Es ist eine Traumvorstellung: Man hat so viele Aufträge, dass man sich keine Gedanken um Finanzen, Akquise oder bezahlte Rechnungen machen muss. Für mich wurde diese Traumvorstellung zum Albtraum. Denn die Wahrheit sieht folgendermaßen aus, wenn ihr zu viele Aufträge annehmt: Ihr kommt zu nichts und habt keine Zeit, es richtig zu machen.

Die meiste Zeit ist man damit beschäftigt, souverän zu wirken, eine Masse an Mails gehetzt zu beantworten und im Prinzip nur Brände zu löschen. Auf eine erledigte Aufgabe, kommen 5 unerledigte. Wenn die Auftragslage so gut ist, dass ihr keine Ahnung habt, wie ihr den ganzen Berg an Arbeit erledigen sollt, wird auf lange Sicht gefährlich.

Ihr macht zu viel und nichts richtig

Der Nachteil: Ihr kümmert euch nicht um Akquise, denn augenscheinlich habt ihr für den Moment genug zu tun. Was aber, wenn diese Zeit vorbei ist? Fette Zeiten tragen euch über die schlechten, das ist klar. Doch letztere können unangenehm lange anhalten. Deswegen solltet ihr auch in stürmischen Zeiten immer feste Blocker für Akquise-Arbeit parat halten.

Ihr seid frustriert, weil ihr brav To-Do-Listen schreibt und am Ende des Tages noch so viel unerledigt darauf schreibt. Verzweifelt versucht ihr, Prioritäten zu setzen und scheitert kläglich, weil es einfach zu viele Prio-1-Aufgaben gibt. Auf eure persönlichen Ziele könnt ihr euch nicht konzentrieren, weil ihr euch zu vielen anderen verschrieben habt.

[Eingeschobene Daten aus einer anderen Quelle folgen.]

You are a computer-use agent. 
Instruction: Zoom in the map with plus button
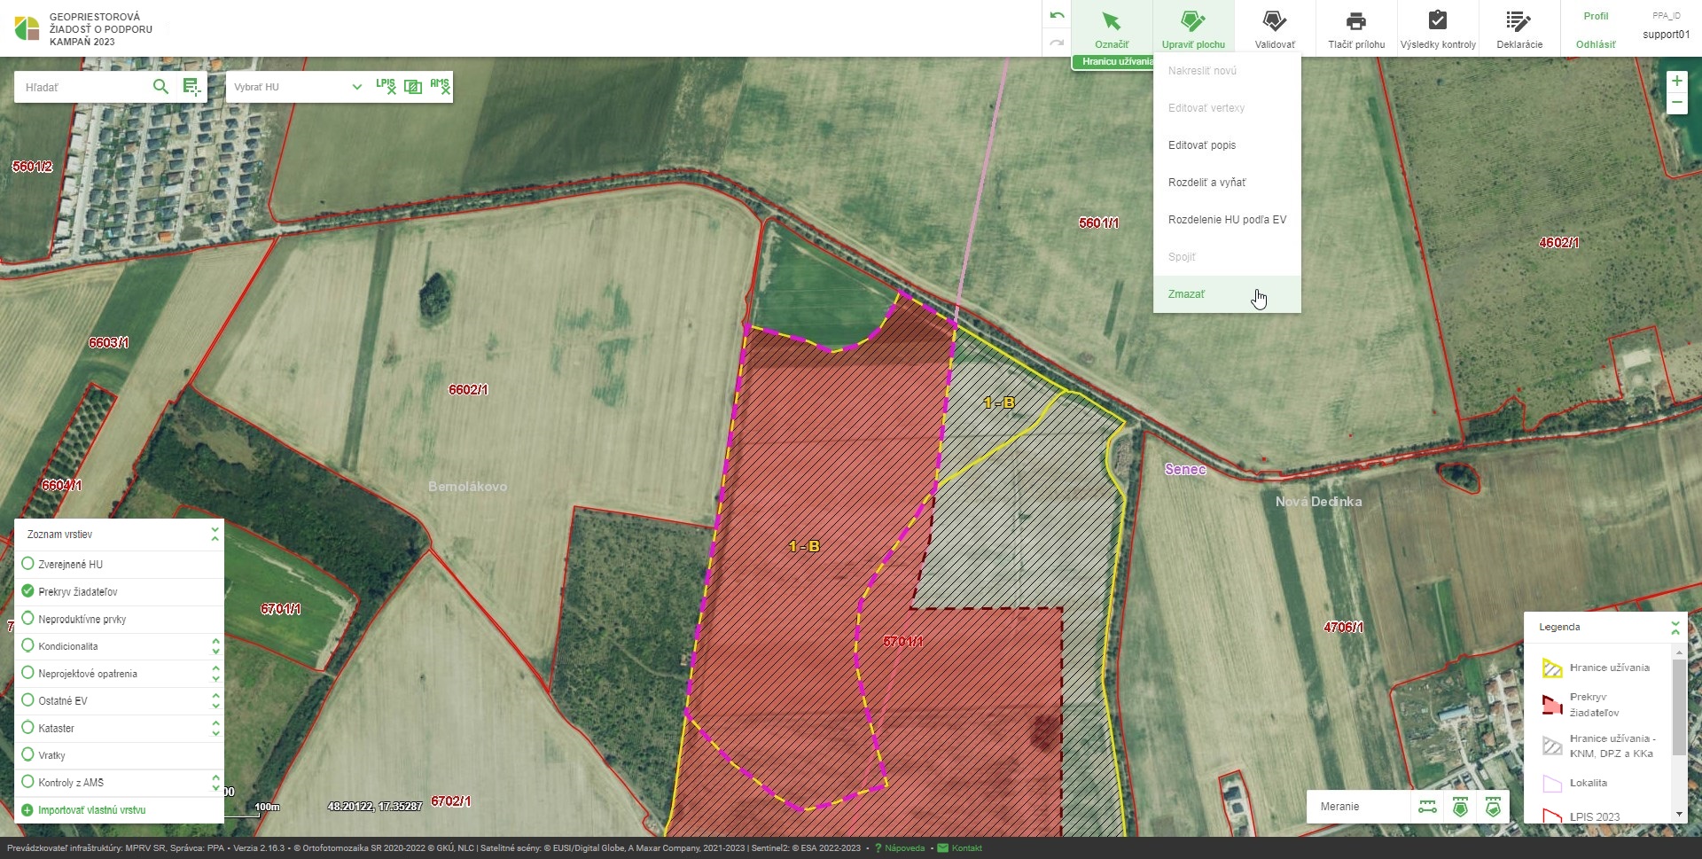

Ihr fühlt euch gehetzt, weil ihr von früh bis sehr spät in die Nacht an euren Projekten arbeitet und doch nicht all das erledigt, was zu erledigen ist. Darunter leidet eure Psyche, euer Privatleben, euer Körper, euer Business.

Zu viele Aufträge oder zu wenige – beides ist der Overkill

Versteht mich nicht falsch, das Gegenteil ist auch unglaublich anstrengend. Glaubt mir, ich habe beide Varianten mehrmals durchgespielt. Balance in der Selbstständigkeit und besonders in der Auftragslage zu erreichen ist schwer, in manchen Metiers sogar unmöglich (Skisaison, etc.).

Ganz wichtig (egal, ob ihr über- oder unterbucht seid): Ruhe bewahren. Ihr kriegt das hin. Holt euch Unterstützung. Egal ob mentale in Form eines Freundes, bei dem ihr alles rauslassen könnt, um dann mit neuer Energie weiterzumachen, oder eines Coaches oder in Form einer/s Angestellten. Wichtig ist, dass ihr euch die Macht über eure Gedanken zurückholt und euch nicht von der Masse an Anfragen, Mails und Aufgaben erschlagen lasst.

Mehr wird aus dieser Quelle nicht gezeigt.